The long-awaited Economic Crime and Corporate Transparency Act 2023 (the Act) received royal assent on 26 October 2023. The Act introduces wide-ranging reforms to combat economic crime and to prevent the abuse of corporate structures.
The new legislation generally applies to all entities registered with Companies House (including private and public limited companies, LLPs, limited partnerships, community interest companies and overseas companies). It also imposes new responsibilities for:
- all new and existing company directors;
- people with significant control of a company (PSCs); and
- anyone who files information at Companies House on behalf of a company.
Although many of the Act’s provisions are now in force, some central elements of the reforms, such as mandatory identity verification, are still to be implemented. However, the Government has now confirmed that from 18 November 2025, identity verification will be a compulsory part of incorporations and will be compulsory for the appointment of new directors and PSCs post-incorporation. The 12 months transition period for existing directors and PSCs to verify their identity will also begin at the same time. (Voluntary identification for individuals became available from 8 April 2025.)

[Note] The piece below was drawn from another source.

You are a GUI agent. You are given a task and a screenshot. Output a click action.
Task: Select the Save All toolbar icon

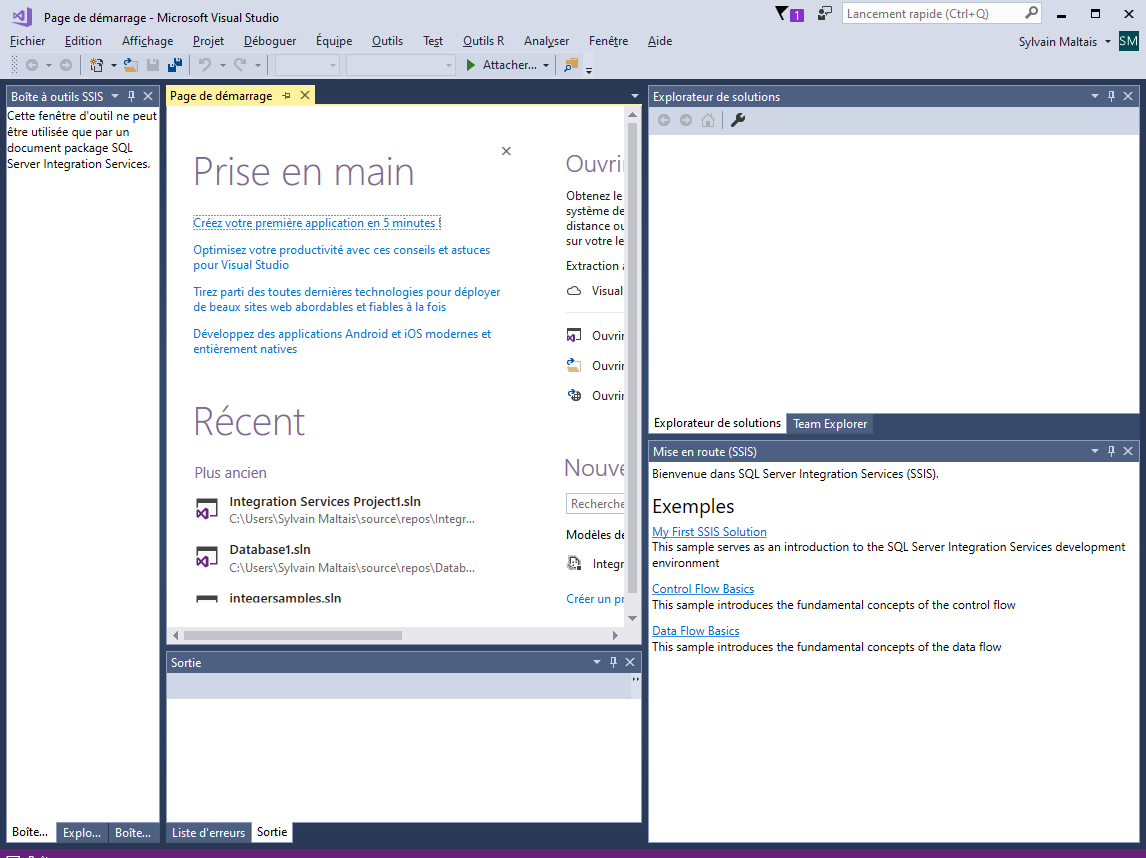(x=175, y=64)
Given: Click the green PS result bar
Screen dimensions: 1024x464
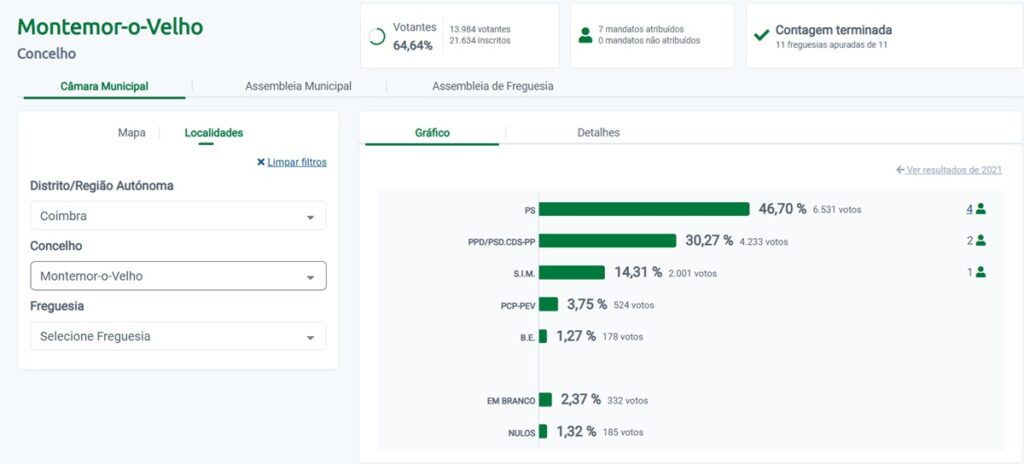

Also in relation to identity verification, the Government’s outline transition plan indicates that “by spring 2026”, new filing restrictions will be implemented that will require a person filing a document at Companies House to either be registered as an Authorised Corporate Service Provider (ACSP) or to have completed identity verification.
Major changes to the company registers that companies are required to maintain are due to be implemented from 18 November 2025.
The Act’s provisions relating to how companies report information and what information they report when filing annual accounts, have yet to be implemented. However, Companies House has announced that from 1 April 2027:
- all accounts must be filed using commercial software;
- the accounts filing options for small and micro-entity companies will be streamlined;
- any company claiming an audit exemption will need to give an enhanced statement from their directors on the balance sheet; and
- the number of times a company can shorten its accounting reference period will be limited.
An implementation date for the prohibition on corporate directors has yet to be published.
Click on the links to the sub-pages to find out more about how the Act will affect companies and associated individuals.
Also in this section
- Registered office address (in force from 4 March 2024)
- Registered email address (in force from 4 March 2024)
- The role and powers of the registrar (in force from 4 March 2024)
- Statement of lawful purposes and confirmation statements (in force 4 March 2024)
- Company and business names (in force from 4 March 2024)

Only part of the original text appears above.